Excerpt provided START

Echoing ^^^.
As someone liscened by the State to legally sell the eggs and meat my chickens produce, I can attest to this first hand. Even buying from the local mill, non-organic, I can't get feed cheap enough to do better than break even during the good months in the year I started. Feed costs are WAY up. Egg prices at the grocery have not grown near so much.
Rough estimates? A Layer will eat 20 pounds in its first 20 weeks, then about 2#/wk thereafter. Most will produce nothing for their first 20 weeks, till start of lay - many birdsd won't start till later.
So your first full year of owning a layer bird, you can expect it to eat about 80# of feed. Assuming it drops a useful egg 5 days of 7, beginning week 20, you are looking at 160 eggs in that same period - about 13 dozen.
At $3/doz, that's almost $40. 80# of gmo name brand feed from the farm store is likely somewhere between $32 and $45 right now. So you have the *potential* of a slight profit. Until you consider the cost of buying the bird in the first place, the expense of their facilities, your labor time, the risk of loss to predator, disease, injury, power, water, licensing, advertising, packaging, cleaning materials, and costs of refrigeration...
What do those cost? Even with feed costs down at $0.28/lb ($14/50#) and hatching my own birds, I only break even a few months out of the year. I eat my excess males, and invoice myself $1.50/lb (bone in) for them.
My flock is my entertainment budget for the year.

Excerpt provided END
Data supplied START

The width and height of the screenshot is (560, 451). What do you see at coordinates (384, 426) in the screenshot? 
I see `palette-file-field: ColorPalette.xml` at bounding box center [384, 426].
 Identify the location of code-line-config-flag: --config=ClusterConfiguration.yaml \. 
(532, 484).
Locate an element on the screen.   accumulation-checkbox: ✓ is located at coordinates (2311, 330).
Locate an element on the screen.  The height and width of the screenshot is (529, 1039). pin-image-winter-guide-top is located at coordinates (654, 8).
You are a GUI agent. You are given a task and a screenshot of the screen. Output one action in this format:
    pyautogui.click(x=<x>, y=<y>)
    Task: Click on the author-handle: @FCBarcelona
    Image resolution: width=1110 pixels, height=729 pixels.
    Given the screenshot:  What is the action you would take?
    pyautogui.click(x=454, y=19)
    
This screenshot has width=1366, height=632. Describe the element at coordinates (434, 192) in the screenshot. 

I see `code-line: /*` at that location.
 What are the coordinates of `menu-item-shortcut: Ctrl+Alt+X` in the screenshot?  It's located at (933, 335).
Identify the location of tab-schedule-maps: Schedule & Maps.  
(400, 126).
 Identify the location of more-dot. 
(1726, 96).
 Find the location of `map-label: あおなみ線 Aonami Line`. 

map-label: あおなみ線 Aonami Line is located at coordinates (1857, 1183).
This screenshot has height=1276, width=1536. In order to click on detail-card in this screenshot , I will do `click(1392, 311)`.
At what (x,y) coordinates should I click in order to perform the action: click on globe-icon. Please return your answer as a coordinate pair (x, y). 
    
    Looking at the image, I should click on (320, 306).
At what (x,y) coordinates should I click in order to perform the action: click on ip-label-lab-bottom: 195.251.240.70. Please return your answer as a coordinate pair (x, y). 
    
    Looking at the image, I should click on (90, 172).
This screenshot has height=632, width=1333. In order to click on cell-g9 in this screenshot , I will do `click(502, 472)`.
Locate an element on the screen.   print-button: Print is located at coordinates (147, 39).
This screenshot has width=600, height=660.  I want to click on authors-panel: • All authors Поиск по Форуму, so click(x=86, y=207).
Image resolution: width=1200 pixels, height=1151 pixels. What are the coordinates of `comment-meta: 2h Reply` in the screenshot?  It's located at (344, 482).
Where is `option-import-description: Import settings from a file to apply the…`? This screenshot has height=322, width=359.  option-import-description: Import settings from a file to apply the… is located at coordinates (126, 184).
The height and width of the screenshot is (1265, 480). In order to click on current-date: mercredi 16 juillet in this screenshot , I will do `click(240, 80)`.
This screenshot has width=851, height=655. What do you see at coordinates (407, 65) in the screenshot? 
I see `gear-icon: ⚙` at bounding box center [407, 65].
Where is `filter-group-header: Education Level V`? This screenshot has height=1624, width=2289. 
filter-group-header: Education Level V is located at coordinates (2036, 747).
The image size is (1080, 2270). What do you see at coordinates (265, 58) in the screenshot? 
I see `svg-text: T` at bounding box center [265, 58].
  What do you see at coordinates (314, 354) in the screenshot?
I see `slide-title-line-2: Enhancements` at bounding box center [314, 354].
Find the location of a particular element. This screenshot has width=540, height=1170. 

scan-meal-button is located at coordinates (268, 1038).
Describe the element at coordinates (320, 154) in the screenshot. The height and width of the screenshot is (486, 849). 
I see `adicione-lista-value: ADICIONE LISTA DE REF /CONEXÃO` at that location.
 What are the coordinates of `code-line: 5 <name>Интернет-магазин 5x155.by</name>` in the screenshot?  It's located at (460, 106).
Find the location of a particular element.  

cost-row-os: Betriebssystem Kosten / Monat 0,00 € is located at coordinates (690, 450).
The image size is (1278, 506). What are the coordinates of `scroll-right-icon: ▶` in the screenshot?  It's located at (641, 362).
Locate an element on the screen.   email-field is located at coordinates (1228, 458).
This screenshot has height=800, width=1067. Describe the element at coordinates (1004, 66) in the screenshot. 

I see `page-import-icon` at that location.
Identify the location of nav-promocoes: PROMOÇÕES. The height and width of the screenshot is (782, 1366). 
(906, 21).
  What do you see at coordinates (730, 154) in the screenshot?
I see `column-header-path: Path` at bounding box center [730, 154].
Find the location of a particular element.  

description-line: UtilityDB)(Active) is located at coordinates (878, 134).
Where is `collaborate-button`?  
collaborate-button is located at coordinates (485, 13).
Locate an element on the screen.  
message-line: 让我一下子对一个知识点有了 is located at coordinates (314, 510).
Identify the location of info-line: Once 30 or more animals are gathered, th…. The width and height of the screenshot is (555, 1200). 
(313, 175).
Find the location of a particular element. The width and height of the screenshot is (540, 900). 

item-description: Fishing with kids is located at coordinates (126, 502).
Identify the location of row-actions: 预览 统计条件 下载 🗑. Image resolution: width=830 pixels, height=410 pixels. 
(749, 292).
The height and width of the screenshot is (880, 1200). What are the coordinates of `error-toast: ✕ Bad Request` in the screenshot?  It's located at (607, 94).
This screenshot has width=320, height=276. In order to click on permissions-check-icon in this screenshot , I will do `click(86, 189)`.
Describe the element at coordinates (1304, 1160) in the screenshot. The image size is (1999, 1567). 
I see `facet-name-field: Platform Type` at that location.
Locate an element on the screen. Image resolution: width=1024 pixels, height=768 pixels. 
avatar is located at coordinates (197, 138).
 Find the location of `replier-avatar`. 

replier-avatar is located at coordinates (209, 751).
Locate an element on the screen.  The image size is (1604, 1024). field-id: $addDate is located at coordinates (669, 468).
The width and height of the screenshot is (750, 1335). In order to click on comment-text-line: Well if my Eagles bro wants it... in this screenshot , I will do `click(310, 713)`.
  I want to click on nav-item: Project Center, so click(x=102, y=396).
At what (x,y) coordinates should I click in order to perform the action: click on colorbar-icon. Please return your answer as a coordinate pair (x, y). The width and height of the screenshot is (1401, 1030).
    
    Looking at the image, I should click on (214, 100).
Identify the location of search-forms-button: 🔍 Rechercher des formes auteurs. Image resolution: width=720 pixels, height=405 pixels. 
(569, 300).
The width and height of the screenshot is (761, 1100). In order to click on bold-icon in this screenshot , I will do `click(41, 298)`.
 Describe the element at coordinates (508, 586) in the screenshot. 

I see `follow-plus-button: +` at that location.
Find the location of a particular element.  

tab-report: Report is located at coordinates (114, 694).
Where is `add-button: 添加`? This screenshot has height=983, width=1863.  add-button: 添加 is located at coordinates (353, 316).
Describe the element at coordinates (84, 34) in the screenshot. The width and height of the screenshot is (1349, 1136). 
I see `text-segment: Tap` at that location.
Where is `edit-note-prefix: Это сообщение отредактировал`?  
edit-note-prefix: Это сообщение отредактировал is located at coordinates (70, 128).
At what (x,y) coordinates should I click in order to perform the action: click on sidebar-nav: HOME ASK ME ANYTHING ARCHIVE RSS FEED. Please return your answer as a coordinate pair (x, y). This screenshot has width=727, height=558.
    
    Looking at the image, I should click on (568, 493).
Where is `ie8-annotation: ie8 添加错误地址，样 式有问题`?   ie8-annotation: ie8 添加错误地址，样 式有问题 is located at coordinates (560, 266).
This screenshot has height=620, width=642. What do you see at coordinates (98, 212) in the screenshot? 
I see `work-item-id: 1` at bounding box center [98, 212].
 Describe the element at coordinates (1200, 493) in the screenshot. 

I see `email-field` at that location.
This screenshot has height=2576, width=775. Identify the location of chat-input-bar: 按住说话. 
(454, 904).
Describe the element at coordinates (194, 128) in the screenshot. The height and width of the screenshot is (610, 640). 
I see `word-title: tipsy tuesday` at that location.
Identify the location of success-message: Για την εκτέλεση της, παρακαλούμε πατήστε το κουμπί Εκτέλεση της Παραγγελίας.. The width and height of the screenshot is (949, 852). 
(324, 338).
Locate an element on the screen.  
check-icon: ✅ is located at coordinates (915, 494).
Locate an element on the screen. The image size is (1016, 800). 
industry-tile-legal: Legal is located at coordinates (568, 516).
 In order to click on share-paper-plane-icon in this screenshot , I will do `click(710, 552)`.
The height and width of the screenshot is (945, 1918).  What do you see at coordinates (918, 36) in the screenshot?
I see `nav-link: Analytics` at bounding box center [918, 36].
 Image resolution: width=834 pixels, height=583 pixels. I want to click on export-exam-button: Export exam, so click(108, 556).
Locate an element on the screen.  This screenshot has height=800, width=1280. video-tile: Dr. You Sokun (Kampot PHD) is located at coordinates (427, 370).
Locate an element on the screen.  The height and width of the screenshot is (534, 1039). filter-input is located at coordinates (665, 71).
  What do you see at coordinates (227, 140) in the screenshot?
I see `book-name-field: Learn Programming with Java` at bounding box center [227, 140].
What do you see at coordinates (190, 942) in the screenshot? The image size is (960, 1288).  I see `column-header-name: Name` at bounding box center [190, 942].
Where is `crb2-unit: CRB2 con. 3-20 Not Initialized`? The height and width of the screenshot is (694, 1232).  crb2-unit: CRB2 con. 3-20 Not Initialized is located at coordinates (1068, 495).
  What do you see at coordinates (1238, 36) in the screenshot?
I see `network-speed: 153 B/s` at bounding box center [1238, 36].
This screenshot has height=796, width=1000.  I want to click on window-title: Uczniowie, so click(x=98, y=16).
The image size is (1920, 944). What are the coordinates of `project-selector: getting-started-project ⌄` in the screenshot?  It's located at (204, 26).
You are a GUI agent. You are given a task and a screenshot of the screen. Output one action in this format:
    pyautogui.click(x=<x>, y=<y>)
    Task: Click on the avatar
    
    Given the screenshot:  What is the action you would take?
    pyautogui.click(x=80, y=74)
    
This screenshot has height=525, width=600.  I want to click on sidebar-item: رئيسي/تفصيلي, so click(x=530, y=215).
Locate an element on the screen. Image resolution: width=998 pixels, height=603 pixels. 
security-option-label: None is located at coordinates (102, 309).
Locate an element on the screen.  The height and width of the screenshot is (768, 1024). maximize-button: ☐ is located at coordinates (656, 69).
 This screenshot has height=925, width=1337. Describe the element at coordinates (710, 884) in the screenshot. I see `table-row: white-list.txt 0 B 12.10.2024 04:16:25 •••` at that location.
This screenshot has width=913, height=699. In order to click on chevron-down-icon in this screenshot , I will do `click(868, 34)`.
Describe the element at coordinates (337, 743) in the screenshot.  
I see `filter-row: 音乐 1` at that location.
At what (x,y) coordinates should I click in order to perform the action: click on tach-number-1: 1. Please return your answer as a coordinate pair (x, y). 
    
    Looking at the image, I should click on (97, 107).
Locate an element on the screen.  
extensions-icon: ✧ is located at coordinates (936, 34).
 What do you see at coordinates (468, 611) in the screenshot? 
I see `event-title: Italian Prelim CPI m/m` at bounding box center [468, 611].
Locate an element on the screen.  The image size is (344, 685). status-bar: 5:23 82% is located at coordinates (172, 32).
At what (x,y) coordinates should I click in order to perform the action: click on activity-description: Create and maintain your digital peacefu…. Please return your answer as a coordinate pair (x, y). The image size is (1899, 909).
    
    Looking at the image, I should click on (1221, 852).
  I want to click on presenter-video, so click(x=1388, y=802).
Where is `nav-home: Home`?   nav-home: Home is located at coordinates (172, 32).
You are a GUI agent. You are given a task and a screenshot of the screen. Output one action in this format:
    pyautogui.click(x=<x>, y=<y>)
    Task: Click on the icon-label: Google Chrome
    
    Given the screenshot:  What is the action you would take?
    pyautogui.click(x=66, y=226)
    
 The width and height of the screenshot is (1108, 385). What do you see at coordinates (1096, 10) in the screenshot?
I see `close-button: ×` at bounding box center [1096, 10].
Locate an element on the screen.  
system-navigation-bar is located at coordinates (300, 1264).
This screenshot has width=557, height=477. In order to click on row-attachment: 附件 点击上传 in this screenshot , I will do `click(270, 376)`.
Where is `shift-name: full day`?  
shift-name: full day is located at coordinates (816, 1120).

Data supplied END

• _Task set_:
• a. Quote the comment on raising laying hens from "As someone liscened" up to and including "start till later.".
• b. Recast the paragraph of the comment on raising laying hens that begins "At $3/doz" as a short bulleted list that keeps its main facts.

• _Answer section_:
• a.
As someone liscened by the State to legally sell the eggs and meat my chickens produce, I can attest to this first hand. Even buying from the local mill, non-organic, I can't get feed cheap enough to do better than break even during the good months in the year I started. Feed costs are WAY up. Egg prices at the grocery have not grown near so much.
Rough estimates? A Layer will eat 20 pounds in its first 20 weeks, then about 2#/wk thereafter. Most will produce nothing for their first 20 weeks, till start of lay - many birdsd won't start till later.

• b.
- At $3 a dozen, the eggs bring in almost $40.
- 80 pounds of GMO name-brand feed from the farm store likely costs between $32 and $45 right now.
- That gives the potential of a slight profit.
- Other costs erase it: buying the bird, its facilities, labor time, and the risk of loss to predator, disease or injury.
- Further expenses are power, water, licensing, advertising, packaging, cleaning materials and refrigeration.